::: Extracted text :::

"It is the nature of all greatness not to be exact." - Edmund Burke
***
N. China
Day 7 - 5th November - Pingyao: City Tower, Match Shop, Baichuantong and Exotic Food (Part 2)
We then walked in the streets.
"Sakura Cafe Bar", with "pizza, chicken burger, cheese macaroni, spaghetti carbonara, salmon steak, meat & vegetable lasagna, chef salad, fried broccoli with mushrooms, apple pie and fried chicken with peanuts & chili"
I was suspicious.
Road leading to 市楼 (City tower)
This was called 香草肉 (fragrant grass meat). It was very dry and had no flavour (perhaps because it'd been steaming all day - and probably the previous day too, at least).
Supposedly this chair brings you luck if you sit in it
市楼 (City tower), rebuilt in 1688. The view of the city is advertised as great, but we didn't mount it.
The other side of the tower
Juxtaposition of Communist songs with NBA albums, 1980s music and "sexy football"

::: Material shown :::

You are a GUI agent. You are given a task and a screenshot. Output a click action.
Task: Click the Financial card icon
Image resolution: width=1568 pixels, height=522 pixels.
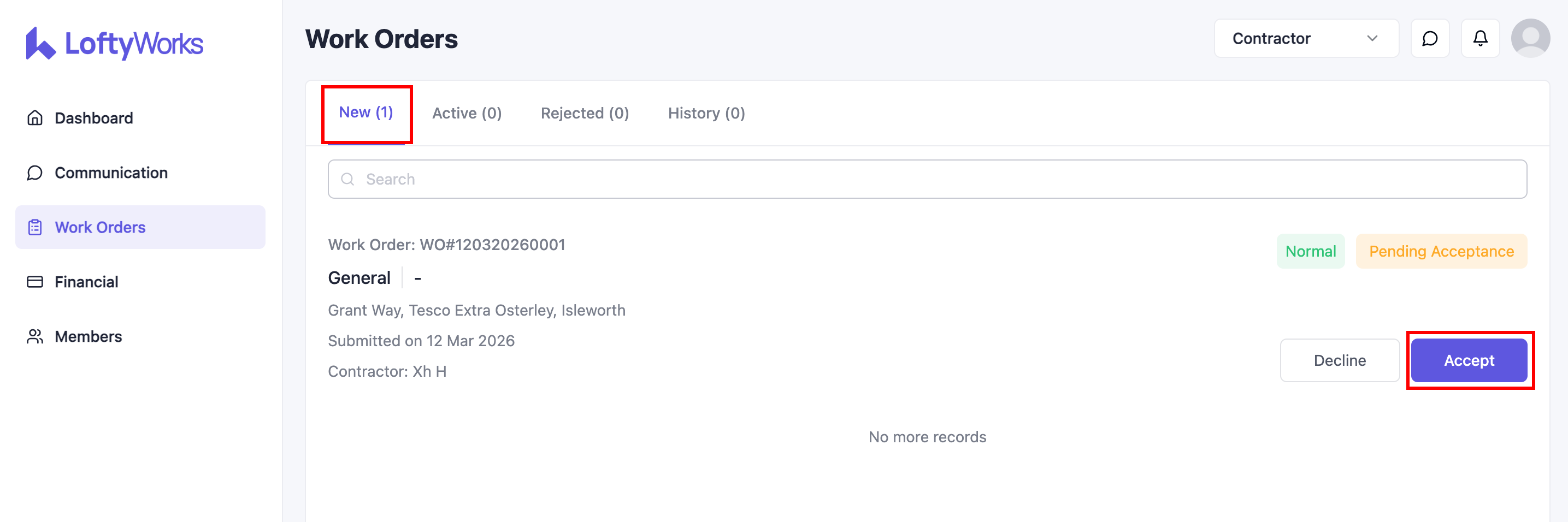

:::
::: Material shown :::

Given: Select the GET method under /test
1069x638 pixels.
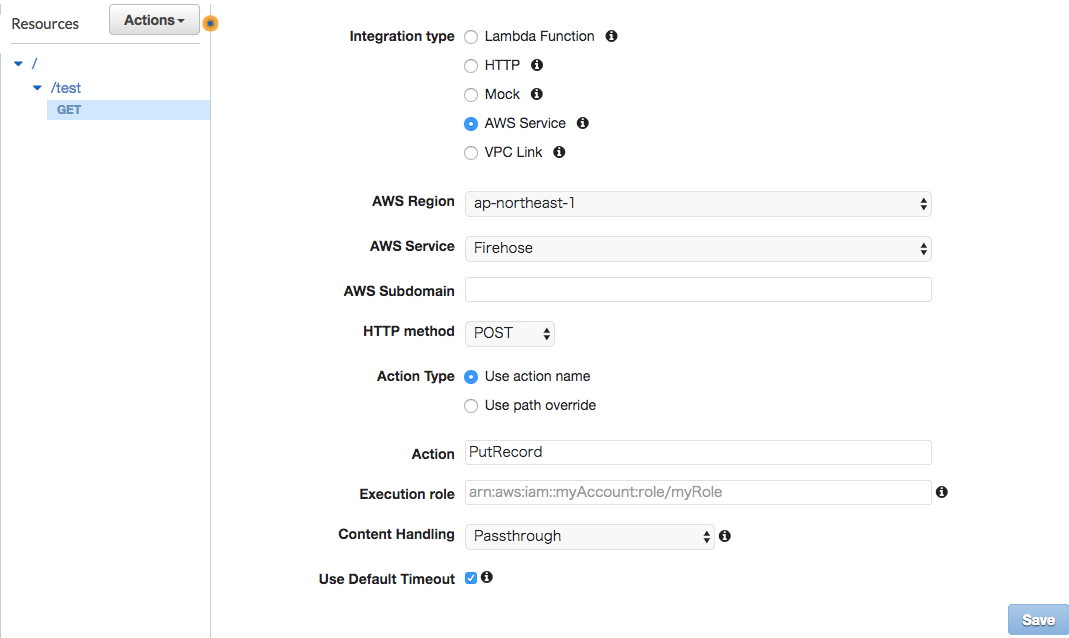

:::
::: Material shown :::

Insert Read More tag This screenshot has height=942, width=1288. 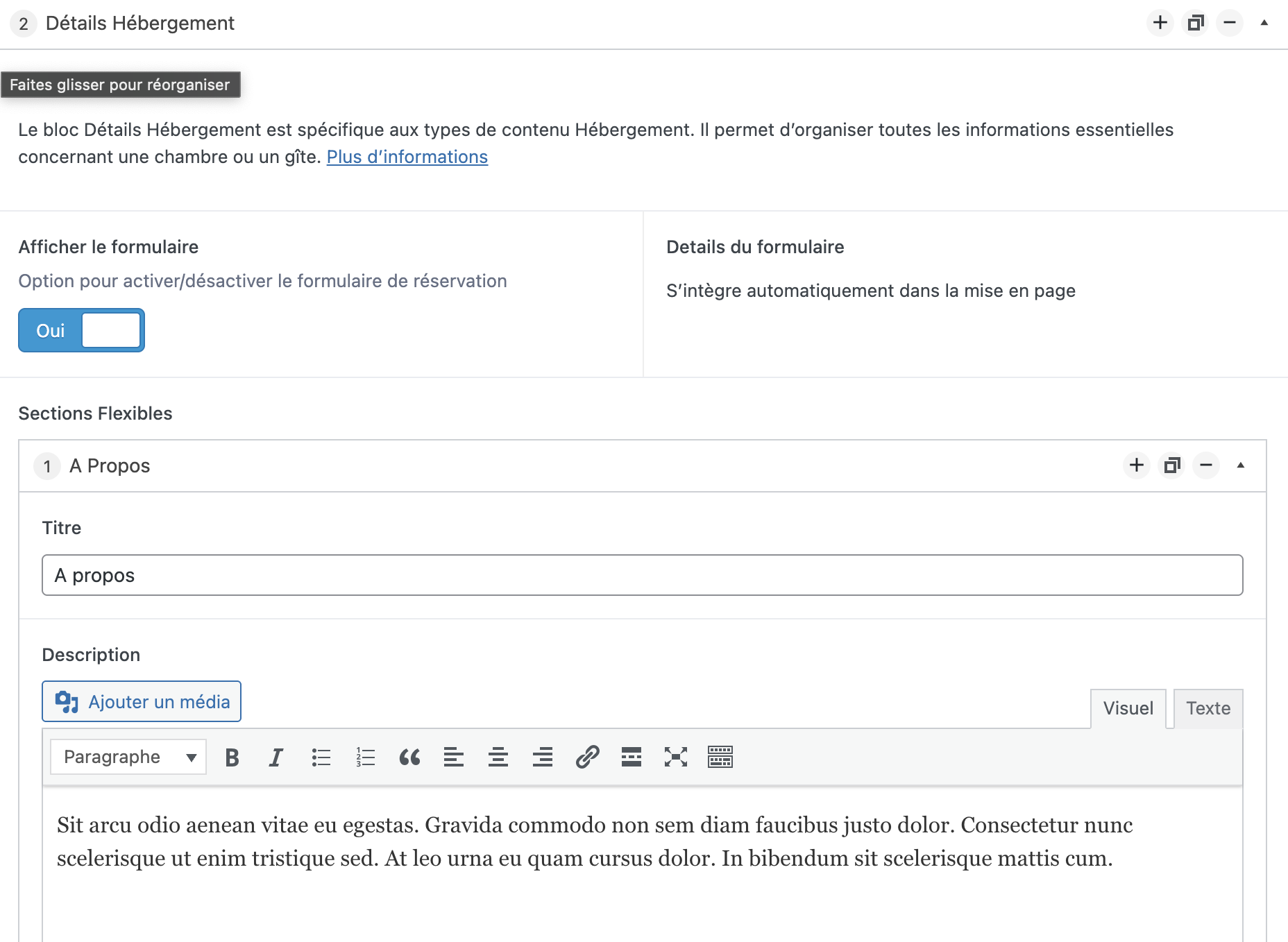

:::

> [The exercise]: Return the part of the Pingyao travel text starting with "Road leading to" and going on through "too, at least).", copied word for word.

> [Finished answer]:
Road leading to 市楼 (City tower)
This was called 香草肉 (fragrant grass meat). It was very dry and had no flavour (perhaps because it'd been steaming all day - and probably the previous day too, at least).